Please jump right in. Maximize your browser. Dim the lights. Click on View Albums and enjoy the show!
Choose from other Pup Gallery options to learn more about my work.
Note also: this site and this gallery are works in progress. Expect more content and improvements as time passes. Please come back to see what's new!
My Images
First, I'd like you to know this is a work in progress. Expect changes and updates. Please come back to watch this gallery evolve.
The images in this gallery are all downsized images with sufficient resolution for reasonable online viewing. My prints are made from high resolution images.
Photographic prints are often offered in standard print sizes. This is largely an artifact of film sizes and the assumption that all images will be used full-frame.
I have chosen to deviate from the standards. My image proportions are based on composition. This means my finished images are all custom sizes. Image and finished size options for each piece are listed in the shopping cart. Sizes are listed as
image Width x Height, finished Width x Height. Canvases appear with only one size, as all canvases listed are offered unframed.
The choices of prepared images in my gallery are limited to what I consider best or those preparations for which I get the most requests. If you would like an alternate treatment of an image, please feel free to request it.
Ideally, all buyers would have the opportunity to pick up their pieces in person and I'd have the pleasure of making their acquaintance.
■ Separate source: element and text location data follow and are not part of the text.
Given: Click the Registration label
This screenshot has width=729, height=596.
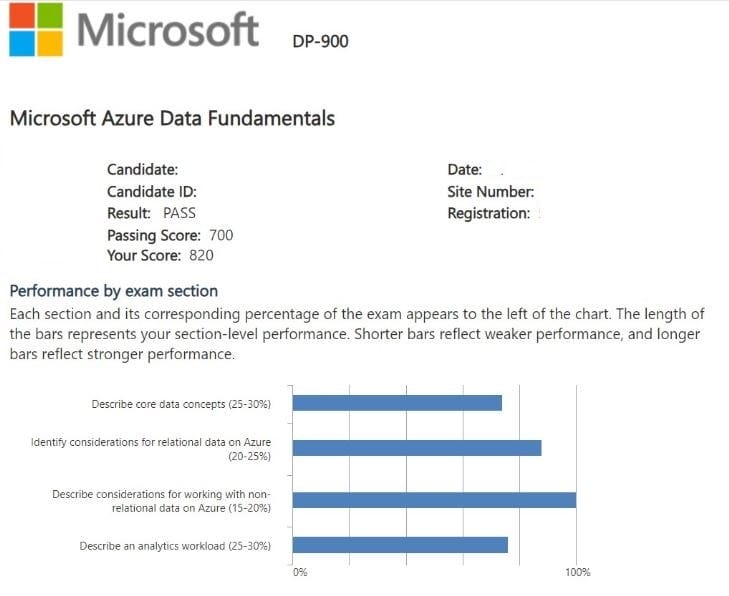Looking at the screenshot, I should tap(488, 213).
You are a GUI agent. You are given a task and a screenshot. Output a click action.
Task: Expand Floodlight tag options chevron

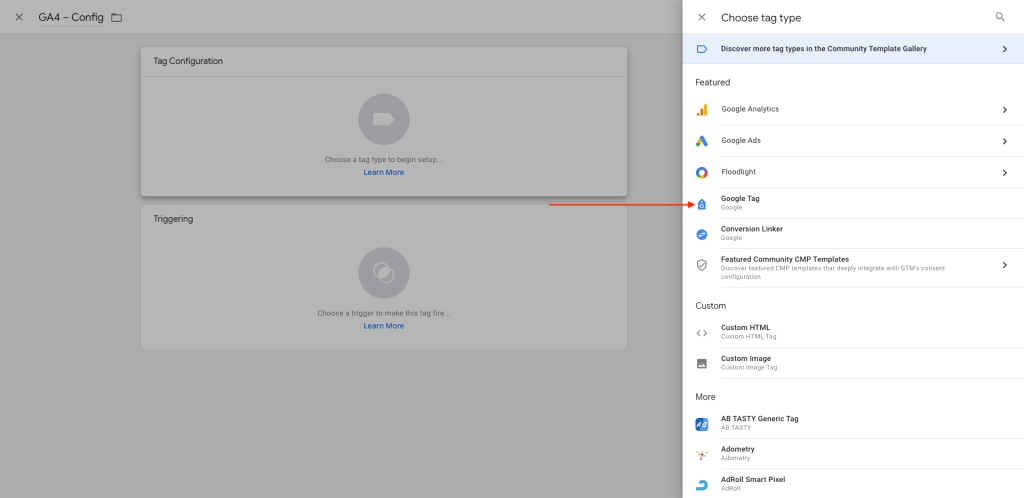point(1004,173)

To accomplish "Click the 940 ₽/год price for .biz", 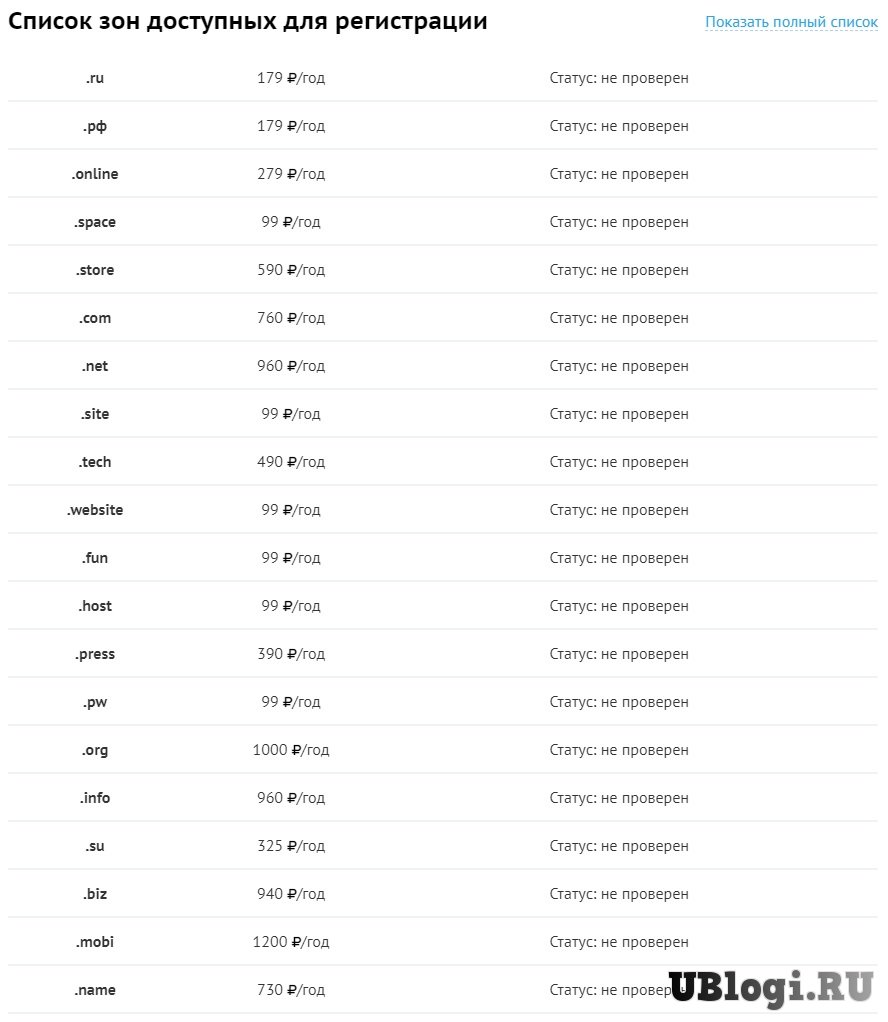I will pyautogui.click(x=291, y=894).
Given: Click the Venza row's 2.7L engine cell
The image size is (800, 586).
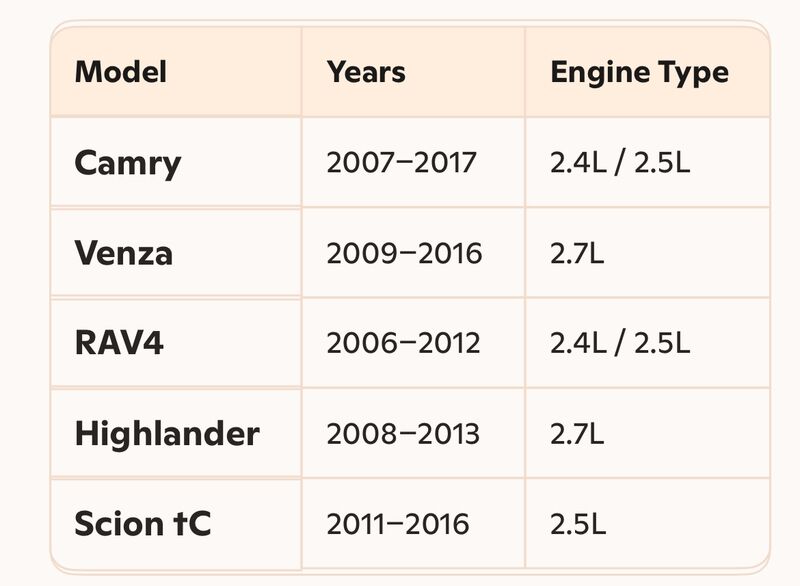Looking at the screenshot, I should pyautogui.click(x=577, y=253).
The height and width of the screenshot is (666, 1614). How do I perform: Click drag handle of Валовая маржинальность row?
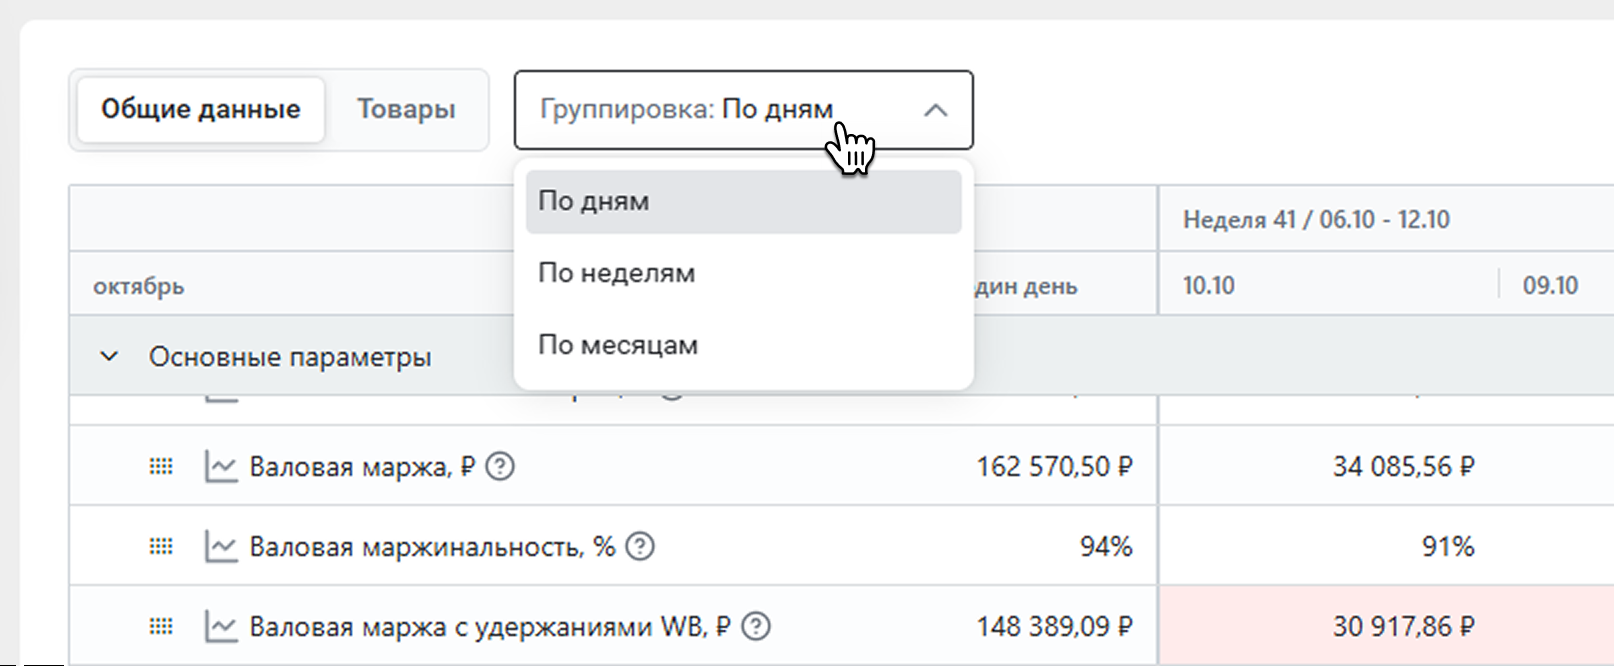[161, 546]

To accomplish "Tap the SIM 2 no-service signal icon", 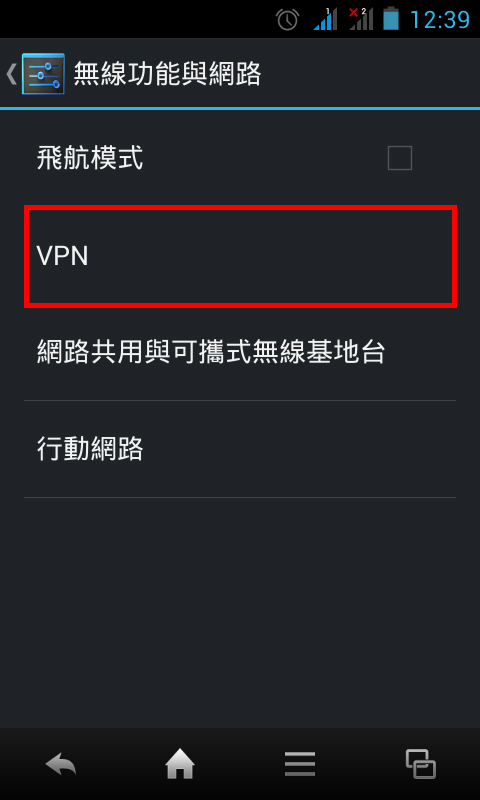I will coord(361,19).
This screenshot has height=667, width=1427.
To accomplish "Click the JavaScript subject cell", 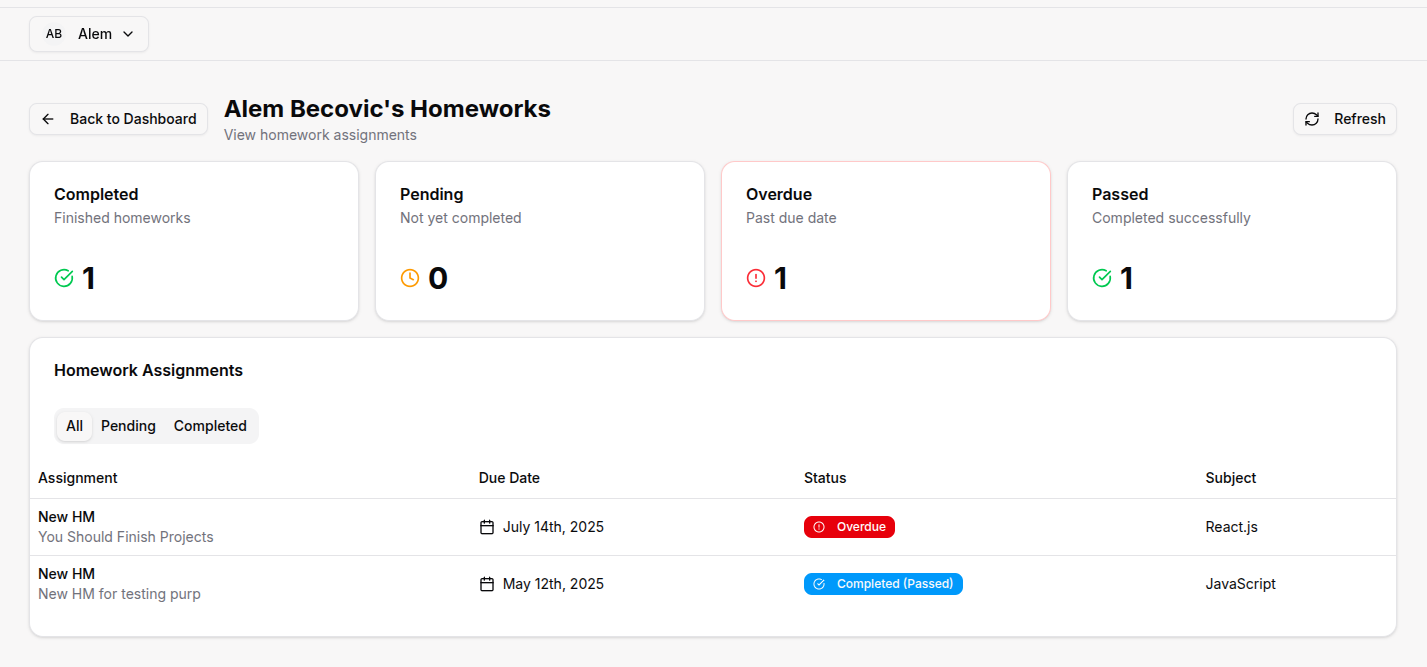I will (x=1240, y=584).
I know that won't be possible in all cases. Shipping finished pieces is a risky business. To minize the risk, I will only ship framed pieces with plexiglass. Further, I won't assume a standard shipping method. I'm willing to explore alternate means to get my finished product to my buyer safely intact. For that reason, I ask that all purchases that require shipping be made by selecting the "email" or "offline" options on the cart. No charge will be made until we have had a chance to discuss the options.
Every photographer fits in a spectrum that ranges from an obsession with image capture and realistic presentation to the photographer that finds their highest calling in transforming captured images. I think I have multiple personalities in this spectrum. Each of them is assigned an album in my gallery. Each takes a certain mindset, so I tend to enter periods of only working on abstracts in my lab or immersing myself in the field to gather images that I want to present photorealistically. In the end, regardless of phase, I will work in my lab. My tools are digital. When the output is abstract most of my time is spent in the lab.
My Approach
You may have noticed that the proliferation of digital cameras brought a tsunami of images and information. Type of camera, exposure details, time, location... you can know it all. A while back I caught myself reading the EXIF and IPTC data before spending time viewing a photographer's image. I felt caught up in a litany of reciting and reading data. The data were stepping out in front of the artist's work!
The experience altered me. It shocked me into an examination of my own work that put me on my journey of discovering redemptive beauty in imperfection. Now I find value in images that fail numerical muster. Now I screen each image for some essential element that can be the seed of something entirely new. I have begun to work more as a sculptor than photographer.
My abstract series is a direct result of this journey. Here, my role as photographer is to deliver a lump of clay. The hard work is manipulation and sculpting.
This is not to say that I deprecate the role of photographer as artist. In fact, I have a great respect and admiration for the craft, discipline and art in photography, that process before the darkroom (digital or chemical.) My nature series is my effort to share my personal experience of the beauty I enter when I venture into deserts, forests, mountains -- places where the effects of human construction and human activity are minimal. Those experiences foster a primal connection. Factoring out human influence in this way gives context for understanding the human element.
My monochrome series explores my visual experience mapped onto a world where only shades of one color are allowed. A kind of straight jacket that when I stoped fighting it, brought new perspective. It revealed aspects of the image I never saw before.
Now we get to the crux of my understanding of photography. Despite our best efforts to make photography a precise science, it has remained a tool of abstraction. No doubt technology will address this with improvements. I embrace that change. Today, the limitations of photography necessarily alter some important truths. Three dimensions are collapsed into two. It is the essential job of a lens to distort light so that it creates an image on a flat surface. That process is much more arbitrary than we would like to believe. No two lenses will create identical two dimensional maps of the three dimensional reality they are presented. Colors are approximations, distorted by lens, film or image sensors and finally the print process. No photographic process captures the full color gamut of the real world. Information is lost. Substitutions are made. All light whether transmitted or reflected is transformed into reflected light in a print. The dynamic range of light is compressed into the luminance of reflected light off of a print. What if the light source is a 60 watt bulb? How would that compare to full sunlight? This is just an incomplete analysis to illustrate the fiction we must work with in order to tell our photographic story.
That needn't be bad news. Just as a successful novel casts light on truth through fiction, a good photograph must point to the reality it set out to create through the only language available to it -- alteration. That is a terrific challenge!
If you accept my premise that photography is, even in its most honest attempt at realism, an extreme act of alteration then you may find the steps I take to further abstract images a much smaller leap. Maybe you won't find it odd when I say the images I've worked hardest to alter reach a closer orbit around truth than my images that appear photorealistic.